UGR267, a UK-based Multi-family deal with a core-risk profile, outperformed in all four quarters and exceeded its annual forecasted return with 51bp. All three of the flats forming part of this property are tenanted and all rental payments for the year are up to date.
Oklahoma Class B Portfolio, a USA-based Multi-family deal with a core-plus-risk profile, outperformed its annual expected return with 34bp. This outperformance was achieved during all four quarters of 2020.
Global Wealth Group:
The Global Wealth Group’s Convertible Debt Offering, which is a South African-based debt product with a core-plus-risk profile, started generating interest income during Q4 of 2020. This Convertible Debt Offering’s interest payments vary between 7% and 10% per annum, depending on the investment amounts and date of receipt thereof. While the majority of our 2020 investors earned 8% in annualized interest, a weighted-average return of 7.87% was derived for the year, after taking the relevant 7% interest-generating investments into account. Overall, this offering therefore met its 2020 target, and some investors are already earning up to 10% in annualized interest during Q1 of 2021, as agreed.
RB Care Homes:
Our RB Care Homes deals are UK-based, Senior Housing offerings with core-plus-risk profiles – consisting of two underlying properties namely, Danygraig and Glen Yr Afon (GYA). Kindly bear in mind that currency fluctuations between the GBP (earned) and USD (distributed) played a role in the distributions of these Age-Care offerings. Fortunately, the foreign exchange rate between the GBP and USD mostly played in favour of our investors’ returns.

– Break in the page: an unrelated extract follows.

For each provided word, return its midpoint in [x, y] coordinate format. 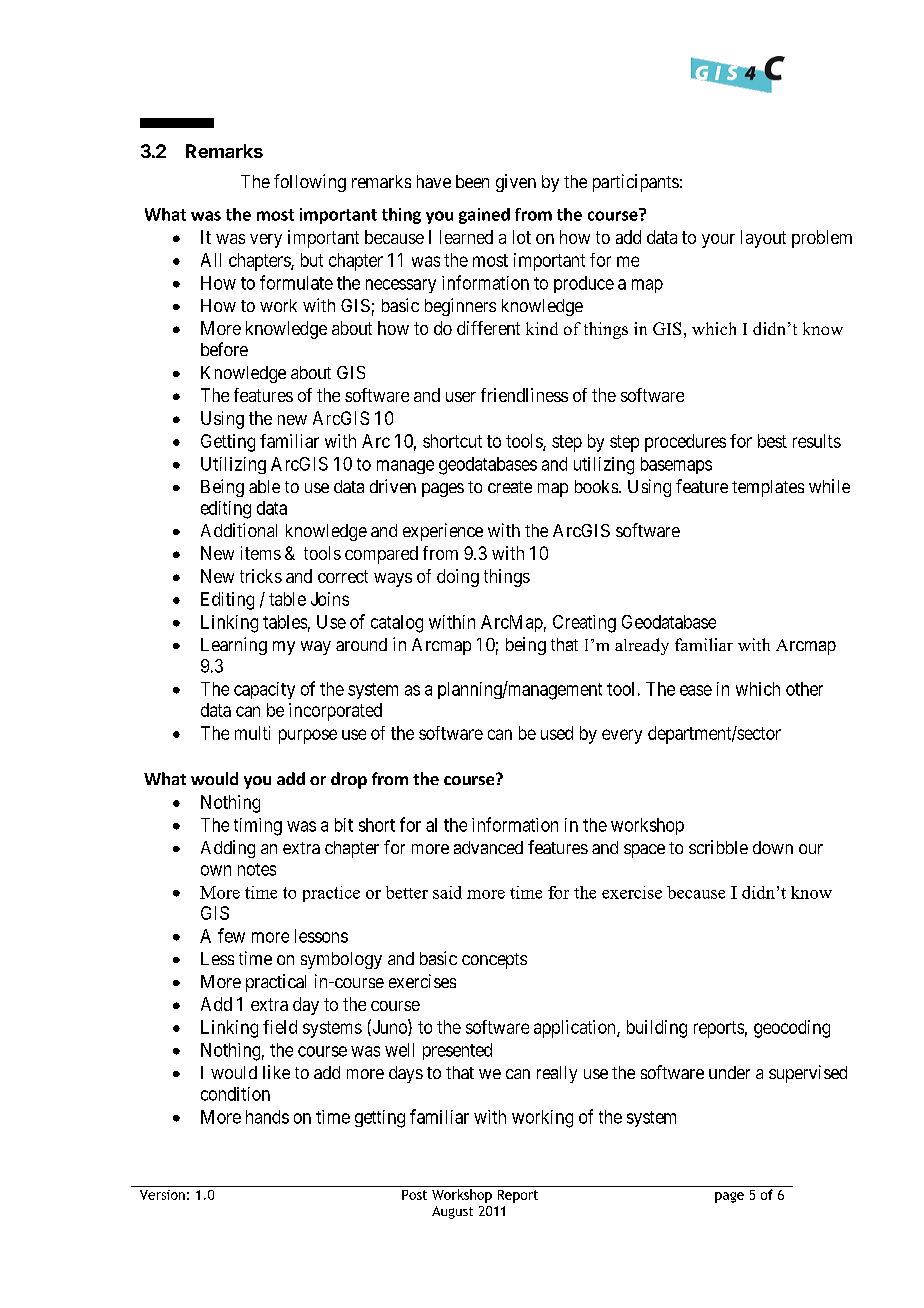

Divergences in the returns of GYA’s first and second raises are specifically notable, as their exchange spot rates differed at the time of conversion. Please note that the two raises for GYA should be seen as two separate deals as the investments were not made on the same dates and subsequent distributions were received on separate dates. As a result, distinct exchange rates were applied to both the initial investment, as well as the respective distribution points of each deal.
Despite this forex effect, the combined returns were still in line with the deals’ projected 10% returns. In the diagram to the right, kindly note the time-and-money-weighted-average returns where GYA’s two raises were consolidated.
2020 Quarterly Breakdown:
Below are visual representations of each quarter’s annualized performance per deal:
Five of the nine deals forming part of our Q1 portfolio exceeded their estimated annualized returns. During Q2 and Q3, our portfolio of deals continued to outperform, with the exception of Med-26. During Q4, the Convertible Debt Product was added to our portfolio of deals and achieved its expected returns for the quarter. Although the portfolio in Q4 marginally missed its overall target with 24bp, half of the deals included in the portfolio still outperformed.
In addition to the ten deals presented in this report, we have since added eight more investment offerings to our platforms – half of which has already been fully funded by our community. We have also onboarded four new institutional-quality sponsors this year, domiciled in America and Europe. Our Supply Team is actively in the process of sourcing and scoping further partnerships with various industry experts to bring you as an investor plenty of exciting opportunities, in both the real estate and alternative investment spaces.